Note: Green highlight indicates scoring records.

==Tournament highlights==
- 1953: Al Besselink wins the inaugural Tournament of Champions (TOC) by one shot over Chandler Harper.
- 1955: Gene Littler is victorious at the TOC for the first time. He wins by 13 shots over Pete Cooper, Jerry Barber, and Bob Toski.
- 1957: For the third consecutive year, Gene Littler is victorious at the TOC. He finishes three shots ahead of Billy Casper, Jimmy Demaret, Dow Finsterwald, and Billy Maxwell.
- 1959: Mike Souchak wins by two shots over Art Wall Jr. in spite of his shooting a final round 77.
- 1960: Jerry Barber shoots 268, a TOC tournament mark for its time in Las Vegas, four shots ahead of Jay Hebert.
- 1962: Arnold Palmer earns his first TOC title. He birdies the 72nd hole to finish one shot ahead of Billy Casper.
- 1963: Jack Nicklaus wins the TOC for the first time. He finishes five shots ahead of Tony Lema and Arnold Palmer.
- 1966: Arnold Palmer successfully defends his TOC title by defeating Gay Brewer 69 to 73 in an 18-hole playoff. For Brewer, it's his second 18-hole playoff loss in a week. In the tournament prior to the TOC, The 1966 Masters Tournament, Brewer was defeated by Jack Nicklaus.
- 1967: Frank Beard prevents Arnold Palmer from winning a third straight TOC. He holes a seven-foot par putt on the 72nd hole to win by one shot over Palmer.
- 1969: Gary Player wins in the United States for the first time since his 1965 U.S. Open triumph. He finishes two shots ahead of Lee Trevino.
- 1972: Bobby Mitchell wins the TOC with a 20 ft birdie putt on the first hole of a sudden-death playoff with Jack Nicklaus.

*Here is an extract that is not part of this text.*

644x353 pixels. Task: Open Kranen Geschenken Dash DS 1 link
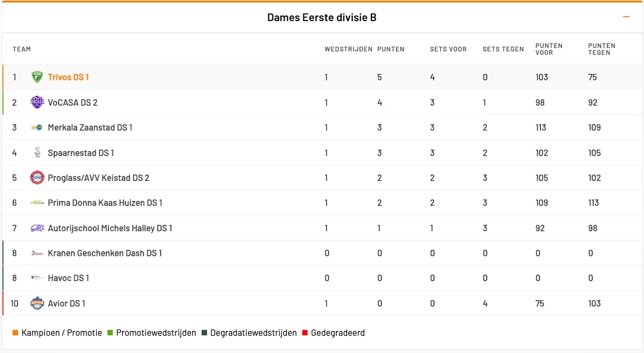point(105,253)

- 1973: Jack Nicklaus wins the TOC for a fourth time, one stroke ahead of Lee Trevino.
- 1977: Jack Nicklaus collects his fifth and final TOC title with a birdie at the third hole of a sudden-death playoff to defeat Bruce Lietzke.

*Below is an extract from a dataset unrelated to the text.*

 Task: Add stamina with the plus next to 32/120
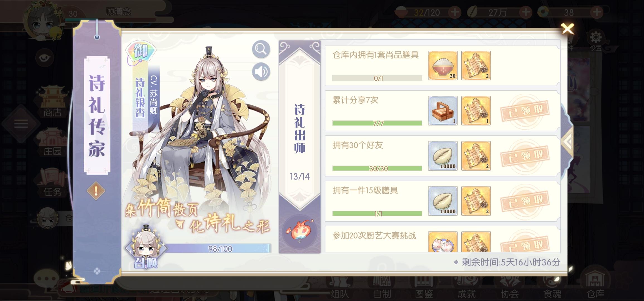[455, 12]
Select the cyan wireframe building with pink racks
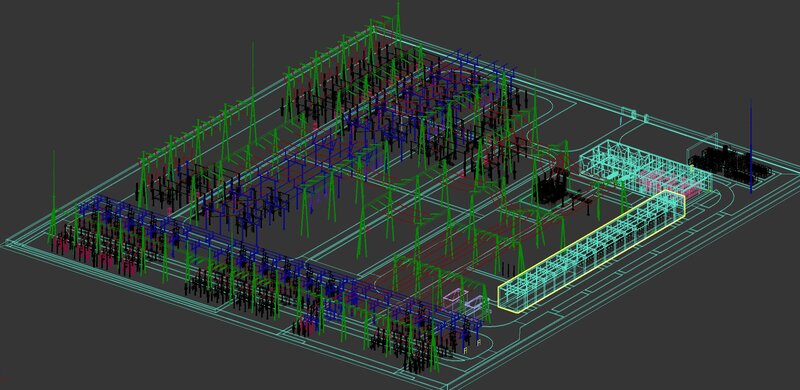 click(x=645, y=167)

- 1978: Just like the week previous at Masters, Gary Player comes back from seven shots behind to win, two shots ahead of Andy North and Lee Trevino.
- 1980: Tom Watson wins by three shots over Jim Colbert. The original margin of victory was five shots but Watson was penalized two shots by tour officials after he was overheard giving advice to his playing partner Lee Trevino.

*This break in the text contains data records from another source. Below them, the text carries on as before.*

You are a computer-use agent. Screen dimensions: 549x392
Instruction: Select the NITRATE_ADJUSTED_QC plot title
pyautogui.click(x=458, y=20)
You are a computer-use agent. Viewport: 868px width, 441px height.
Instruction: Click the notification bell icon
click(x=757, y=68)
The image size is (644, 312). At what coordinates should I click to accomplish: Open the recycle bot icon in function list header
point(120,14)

- 1981: Lee Trevino earns his first PGA Tour victory in California, two strokes ahead of Raymond Floyd.
- 1982: Ron Streck comes to the 72nd hole tied with Lanny Wadkins but three-putts to seemingly lose by one shot. After play is finished, Streck is assessed a two-shot penalty for moving a tree branch in his face on the 70th hole. The penalty drops Streck into a four-way tie for second along with Andy Bean, David Graham, and Craig Stadler and costs him over $14,000 in prize money.
- 1985: Tom Kite shoots a first round 64 on his way to a six-shot triumph over Mark McCumber.
- 1986: Calvin Peete shoots a tournament record 267 and finishes six shots ahead of Mark O'Meara.
- 1991: Tom Kite wins his second TOC after Lanny Wadkins three-putts the 71st green from just 18 ft.
- 1995: Steve Elkington birdies the second hole of a sudden-death playoff to defeat Bruce Lietzke. During the final round, 54-hole leader John Huston putted his ball into a lake.
- 1997: Tiger Woods, the PGA Player of the Year for 1997, birdies the first hole of a sudden-death playoff to defeat Tom Lehman.
- 1999: David Duval wins the first edition of the tournament played in Hawaii, nine shots ahead of Mark O'Meara and Billy Mayfair.
- 2000: Tiger Woods wins his fifth consecutive PGA Tour event. He sinks a 40 ft birdie putt on the second hole of a sudden-death playoff to beat Ernie Els.
- 2003: Ernie Els shoots a tournament record 261 on his way to an eight-shot victory over Rocco Mediate and K. J. Choi.
- 2006: Stuart Appleby defeats Vijay Singh on the first hole of a sudden-death playoff and joins Gene Littler as the only winners of the tournament for three consecutive years.
- 2010: Geoff Ogilvy successfully defends his tournament title, one stroke ahead of Rory Sabbatini.
- 2025: Hideki Matsuyama set the record for the lowest 72-hole score with a 35 under par. During the final round at the fifth hole, Taylor Pendrith made the first albatross in event history.